---- Supplied information
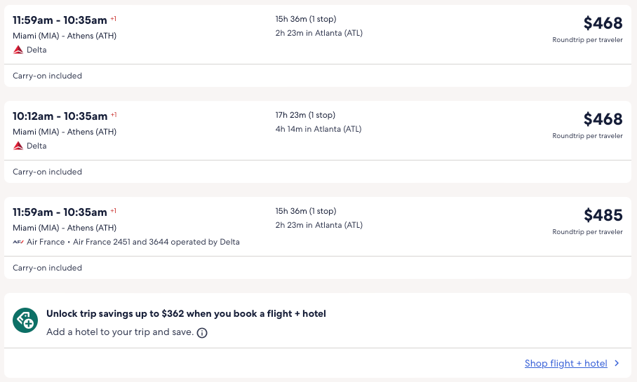Click the Delta logo on the 10:12am flight
Screen dimensions: 637x382
(x=18, y=146)
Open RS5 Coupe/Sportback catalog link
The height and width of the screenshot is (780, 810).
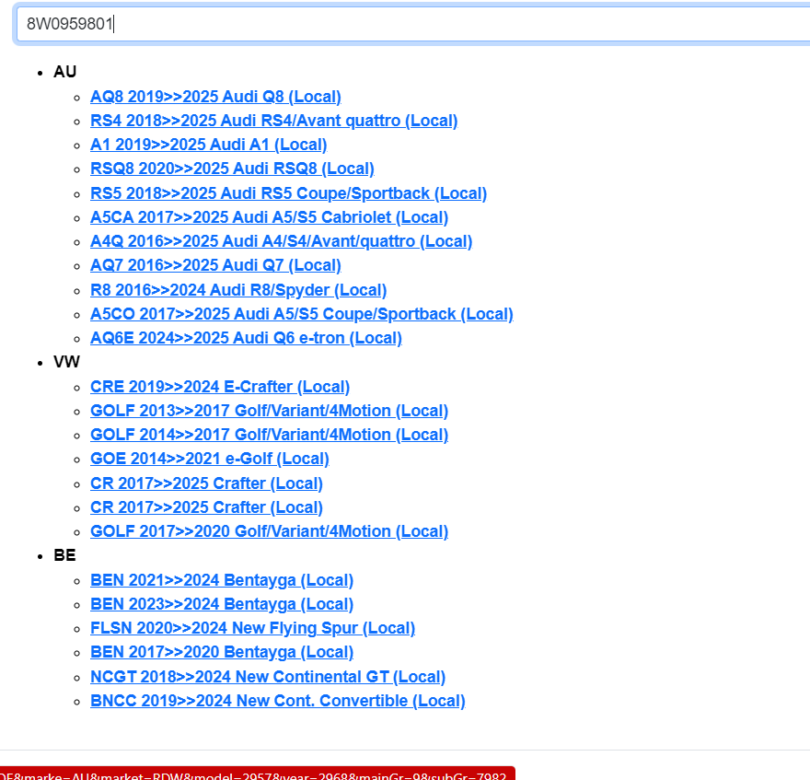coord(288,193)
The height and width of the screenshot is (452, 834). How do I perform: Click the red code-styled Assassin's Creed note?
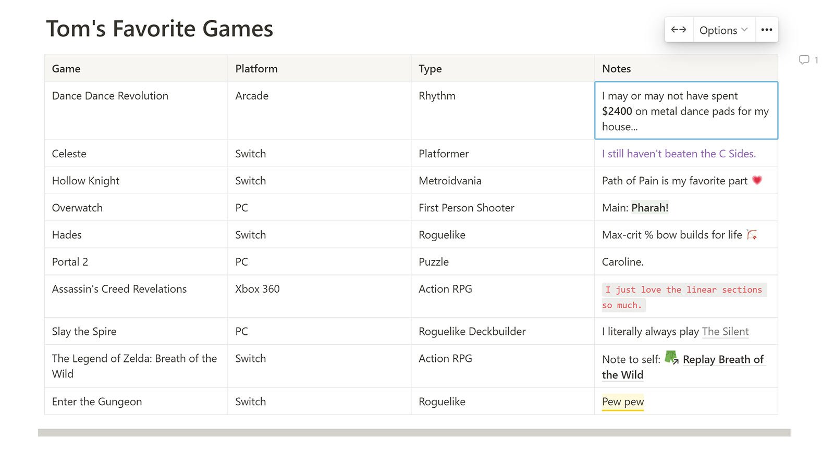683,290
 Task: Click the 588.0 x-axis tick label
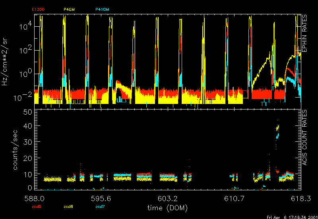(35, 198)
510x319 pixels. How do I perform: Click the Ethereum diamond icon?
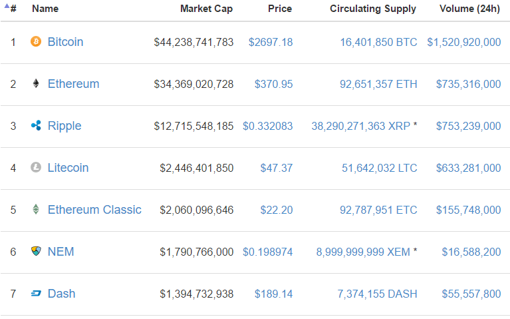click(36, 84)
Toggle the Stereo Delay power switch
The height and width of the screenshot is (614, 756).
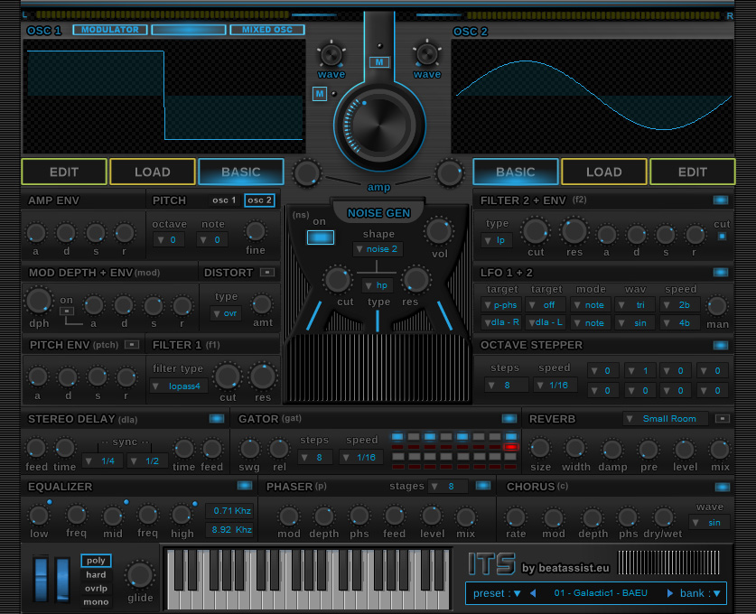(217, 418)
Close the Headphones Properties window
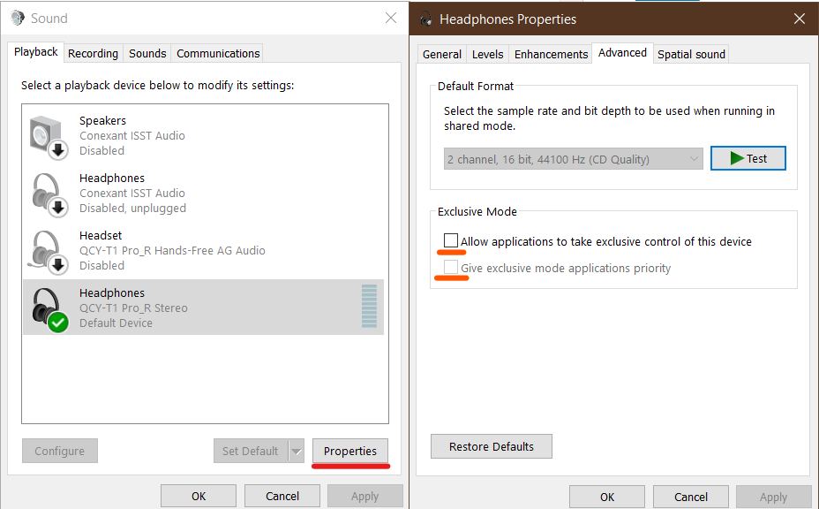 click(800, 19)
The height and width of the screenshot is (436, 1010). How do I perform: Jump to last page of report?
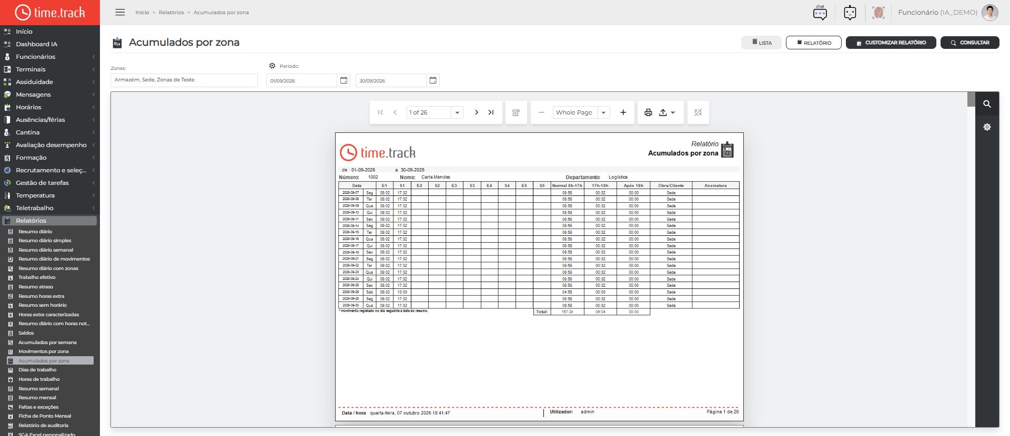[491, 112]
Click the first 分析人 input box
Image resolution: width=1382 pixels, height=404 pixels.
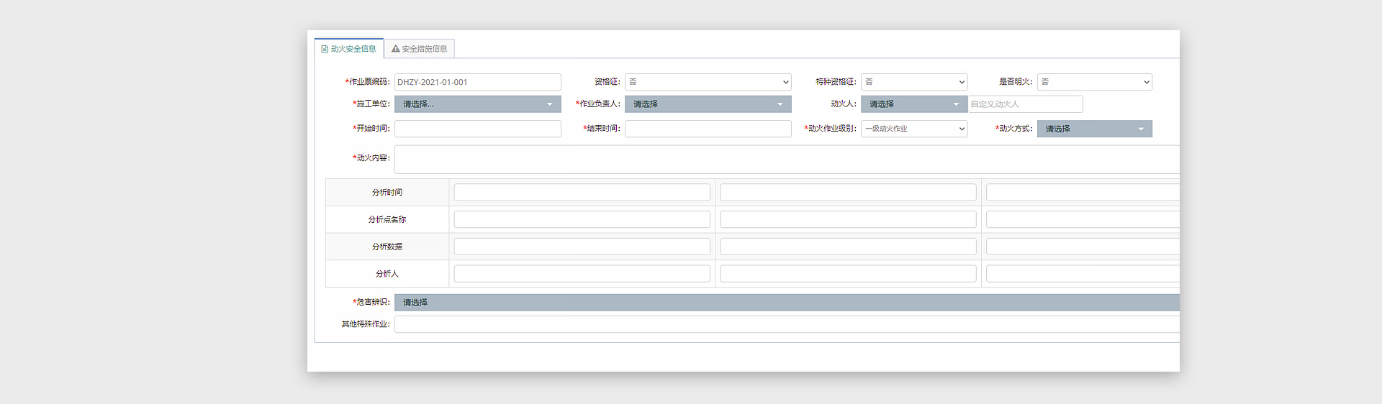582,274
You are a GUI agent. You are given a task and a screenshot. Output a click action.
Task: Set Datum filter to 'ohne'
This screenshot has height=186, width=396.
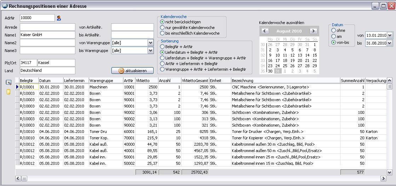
--------
▸ Exercise description
From the line containing "Click the first 分析人 input box" to the last line of the records above, return each line exactly, both ends included, and nothing more. Leave out the pictures.

▸ Solution to this problem
Click the first 分析人 input box
Image resolution: width=1382 pixels, height=404 pixels.
582,274
You are a GUI agent. You are given a task and a screenshot. Output a click action.
Task: Set Datum filter to 'ohne'
This screenshot has height=186, width=396.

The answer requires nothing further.